Powerpivot for excel is a powerful database analysis add on to excel that creates connections to external databases, analyses the relationships for you and allows you to create great pivot tables and charts from this relational external data. This makes creating pivot tables from complex databases very simple.
PowerPivot for SharePoint is a service application that you install from SQL2008R2 features. This adds the ability to open the workbooks that were created by powerpivot on the browser, while still remaining connected to the external database. It also adds a "powerpivot gallery" list template that creates a special document library with a nice and smooth interface to allow the users to look for the pivot sheet they want to open, and it has the default "open in browser" behavior. The data gets refreshed and accessed on the server, so even users with weak desktops can analyze huge databases (up to 100 million rows – depending on the amount of RAM the server has). A good high level overview can be found on the powerpivot blog on MSDN, installation instructions on MSDN and a demo and a lot of marketing information on the official powerpivot site.

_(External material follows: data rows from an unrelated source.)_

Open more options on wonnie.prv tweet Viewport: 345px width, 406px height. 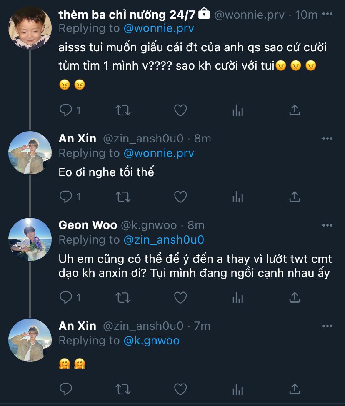[328, 14]
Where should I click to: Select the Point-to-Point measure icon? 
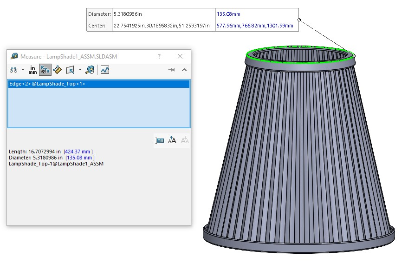[x=57, y=70]

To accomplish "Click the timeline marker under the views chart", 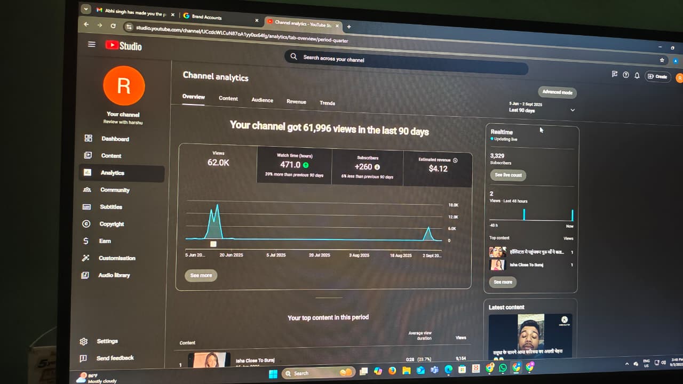I will coord(213,244).
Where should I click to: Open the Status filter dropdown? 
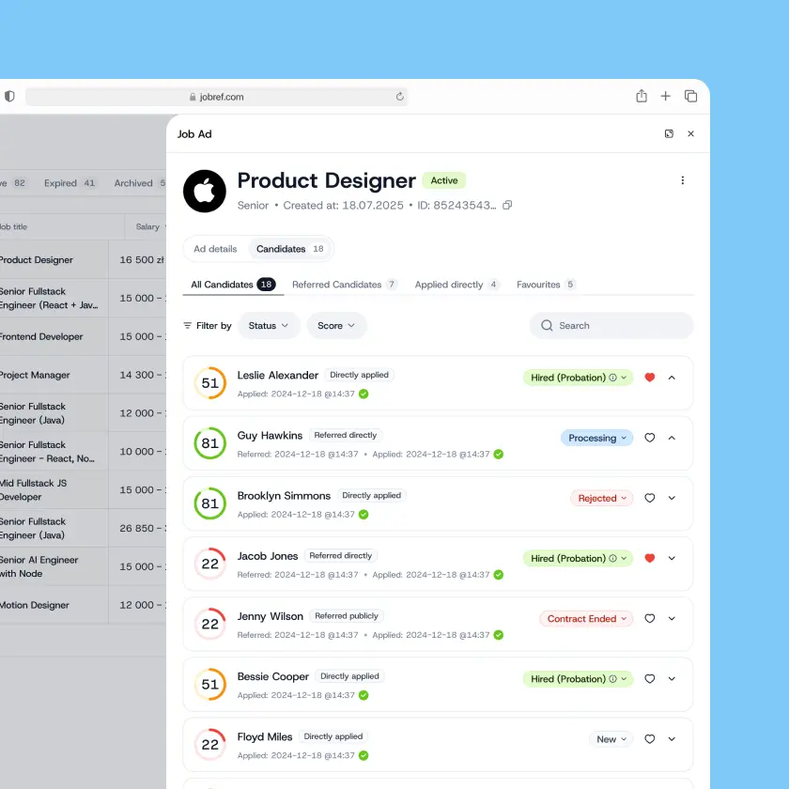(269, 326)
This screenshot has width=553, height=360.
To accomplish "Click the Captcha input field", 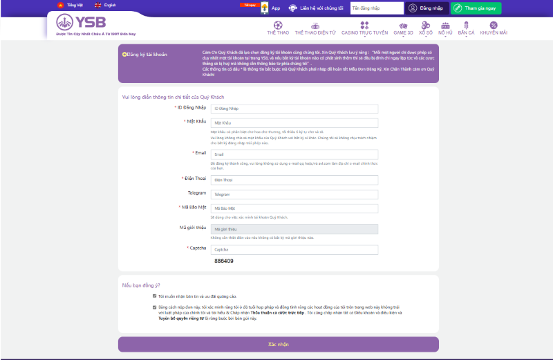I will (294, 249).
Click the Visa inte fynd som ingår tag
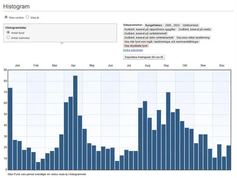The width and height of the screenshot is (237, 178). point(162,42)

Two thing you should know:
to allow the web application to authenticate to the database the pivot is connected to, you will probably need to activate the "Claims to Windows Token Service" service (which is by default off if you used the configuration wizard to configure for you). Otherwise, the power pivot will keep giving you authentication errors.
The last thing is a problem with the way the powerpivot application is deployed. Don’t ask me why, but there is a problem with how it is deployed, as described in this powerpivotgeek’s blog post. If you get an error when opening a powerpivot gallery list, check out the geek’s post for the solution (simply deploy the solution to the web application…).